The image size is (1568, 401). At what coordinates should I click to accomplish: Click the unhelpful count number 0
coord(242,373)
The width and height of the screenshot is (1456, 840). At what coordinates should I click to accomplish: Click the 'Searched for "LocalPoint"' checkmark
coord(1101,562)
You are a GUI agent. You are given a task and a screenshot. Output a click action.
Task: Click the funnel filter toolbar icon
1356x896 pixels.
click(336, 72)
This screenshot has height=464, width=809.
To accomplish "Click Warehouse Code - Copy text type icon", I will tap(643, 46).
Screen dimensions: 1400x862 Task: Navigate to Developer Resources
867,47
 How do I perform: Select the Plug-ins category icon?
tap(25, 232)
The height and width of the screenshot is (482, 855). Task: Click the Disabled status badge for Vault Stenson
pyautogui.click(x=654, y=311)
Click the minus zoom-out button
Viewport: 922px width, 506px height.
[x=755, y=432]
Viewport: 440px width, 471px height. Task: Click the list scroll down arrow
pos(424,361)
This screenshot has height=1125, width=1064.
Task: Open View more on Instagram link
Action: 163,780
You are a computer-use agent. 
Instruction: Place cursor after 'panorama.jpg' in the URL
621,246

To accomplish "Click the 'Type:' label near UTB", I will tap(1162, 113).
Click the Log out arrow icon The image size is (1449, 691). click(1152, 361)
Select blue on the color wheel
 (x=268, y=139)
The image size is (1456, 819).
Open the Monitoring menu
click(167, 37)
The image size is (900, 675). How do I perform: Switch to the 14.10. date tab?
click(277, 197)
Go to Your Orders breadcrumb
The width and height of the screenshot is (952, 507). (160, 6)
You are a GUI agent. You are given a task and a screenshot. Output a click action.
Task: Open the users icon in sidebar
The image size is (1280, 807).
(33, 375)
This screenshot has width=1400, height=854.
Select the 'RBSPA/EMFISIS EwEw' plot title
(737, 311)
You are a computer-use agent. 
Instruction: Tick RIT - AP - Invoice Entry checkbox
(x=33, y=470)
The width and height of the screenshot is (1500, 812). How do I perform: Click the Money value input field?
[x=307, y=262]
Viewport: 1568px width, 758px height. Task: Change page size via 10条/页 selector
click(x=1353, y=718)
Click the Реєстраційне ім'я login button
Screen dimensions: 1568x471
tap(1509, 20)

————————

Output every line of the listing exactly as written.

• [RESULT FOR THIS EXERCISE]
The image size is (1568, 401). At what coordinates should I click to accomplish: Click the unhelpful count number 0
coord(242,373)
The width and height of the screenshot is (1456, 840). At what coordinates should I click to accomplish: Click the 'Searched for "LocalPoint"' checkmark
coord(1101,562)
You are a GUI agent. You are given a task and a screenshot. Output a click action.
Task: Click the funnel filter toolbar icon
1356x896 pixels.
click(336, 72)
This screenshot has height=464, width=809.
To accomplish "Click Warehouse Code - Copy text type icon", I will tap(643, 46).
Screen dimensions: 1400x862 Task: Navigate to Developer Resources
867,47
 How do I perform: Select the Plug-ins category icon?
tap(25, 232)
The height and width of the screenshot is (482, 855). Task: Click the Disabled status badge for Vault Stenson
pyautogui.click(x=654, y=311)
Click the minus zoom-out button
Viewport: 922px width, 506px height.
[x=755, y=432]
Viewport: 440px width, 471px height. Task: Click the list scroll down arrow
pos(424,361)
This screenshot has height=1125, width=1064.
Task: Open View more on Instagram link
Action: 163,780
You are a computer-use agent. 
Instruction: Place cursor after 'panorama.jpg' in the URL
621,246

To accomplish "Click the 'Type:' label near UTB", I will tap(1162, 113).
Click the Log out arrow icon The image size is (1449, 691). click(1152, 361)
Select blue on the color wheel
 (x=268, y=139)
The image size is (1456, 819).
Open the Monitoring menu
click(167, 37)
The image size is (900, 675). How do I perform: Switch to the 14.10. date tab?
click(277, 197)
Go to Your Orders breadcrumb
The width and height of the screenshot is (952, 507). (160, 6)
You are a GUI agent. You are given a task and a screenshot. Output a click action.
Task: Open the users icon in sidebar
The image size is (1280, 807).
(33, 375)
This screenshot has width=1400, height=854.
Select the 'RBSPA/EMFISIS EwEw' plot title
(737, 311)
You are a computer-use agent. 
Instruction: Tick RIT - AP - Invoice Entry checkbox
(x=33, y=470)
The width and height of the screenshot is (1500, 812). How do I perform: Click the Money value input field?
[x=307, y=262]
Viewport: 1568px width, 758px height. Task: Change page size via 10条/页 selector
click(x=1353, y=718)
Click the Реєстраційне ім'я login button
Screen dimensions: 1568x471
tap(1509, 20)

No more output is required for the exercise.